Tarif ederken "yıl" diyorlar adına!.
Özlemi, artık yorulan kâlbimi ağrıtırcasına!...
2 koca yıl!.
Yüzlerce sensiz açan gün, güneş.
Binlerce akrep - yelkovan buluşması.
Ederi eksiğinden yitik hayat kavgası...
2 yıl oldu!.
Çok şey birikti sana anlatacağım Fiko Baba.
Çok şey, gittiğinden beri bu yaşam telaşında...
2 yıl önce bugün,
Kendi elimizle gömdük seni.
İzmir'in bir dağında, çamurlu toprağına...
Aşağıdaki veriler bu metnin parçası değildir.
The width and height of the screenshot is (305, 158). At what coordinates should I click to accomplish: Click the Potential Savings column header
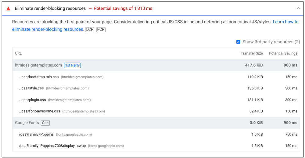[x=283, y=53]
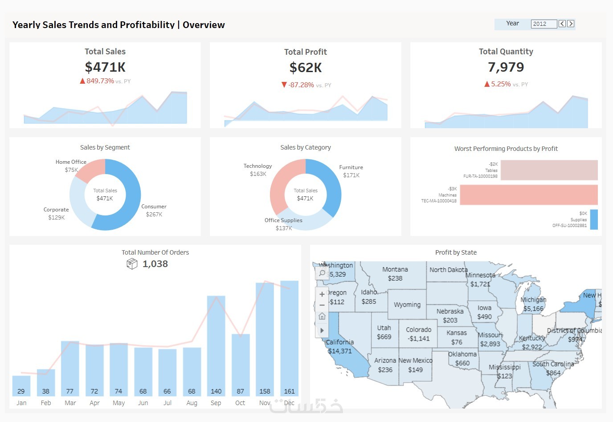This screenshot has height=422, width=613.
Task: Select the September orders bar showing 140
Action: tap(216, 346)
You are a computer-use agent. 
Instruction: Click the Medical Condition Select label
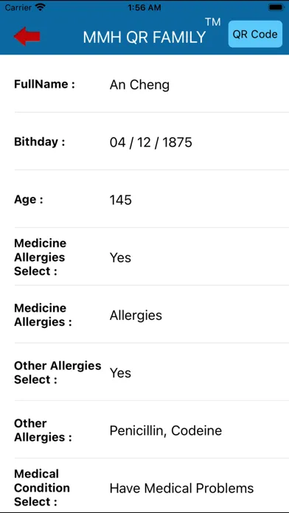click(42, 488)
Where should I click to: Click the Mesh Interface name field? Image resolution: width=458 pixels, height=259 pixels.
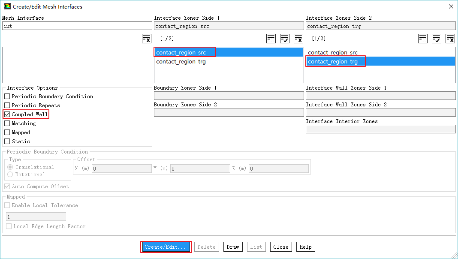[77, 26]
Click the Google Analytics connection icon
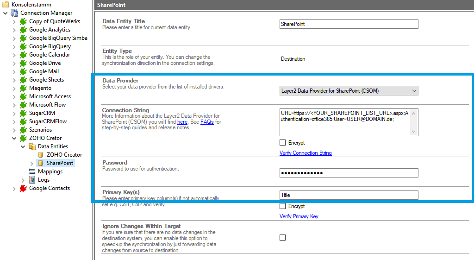Viewport: 474px width, 260px height. coord(23,30)
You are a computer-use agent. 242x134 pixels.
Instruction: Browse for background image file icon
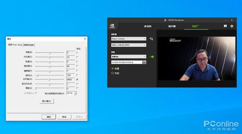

2 yıldır mikrofonlar öksüz kaldı baba!.
Şiir'lerim yetim.
Şiir yürekliler sensiz - susuz, yokluğunda...
O tok sesinle,
Karnından çıkardığın,
Olabildiğince umarsız ve özgür,
Tok kahkahanla anıyorum seni şimdi;
Alışmak istemediğim,
Yine bir ölüm yıldönümünde..
Gürsu babama selâm söyle!.
Bir gün yitip gittiğimde,
Sesim boşlukta kaybolup,
Çırılçıplak bedenim toprağa gömüldüğünde,
Sizin gibi benim de;
Anlayacağın bir gün yanınıza geldiğimde,
Yine,
Yine güleriz hep birlikte...
Yine Şiir'ler okur,
Şarkılar - türküler söyler,
Eskilerden bahseder, keyifleniriz.
Yine kurarız çilingir sofrasını...
Şiir'ler ve hizmet benden.
Sohbetler, muziplik Gürsu Baba'dan.
Sen yine gül o tok kahkahanla,
Sarmala bizi sıcacık dostluğunla...
2 yıl oldu Fiko baba!.
Buz gibi bir Mart soğuğunda,
Bir İzmir öğle arasında,
Kendi elimizle gömdük seni toprağa...
Halbuki;
Son anında yanında olduğun,
Yakın dostun Can Baba dememiş miydi:
"İnsan hiç arkadaşını gömer mi?"
Nasıl emanet ettik bedenini toprağa,
Bilmem ama; seni çok özledim Fiko Baba...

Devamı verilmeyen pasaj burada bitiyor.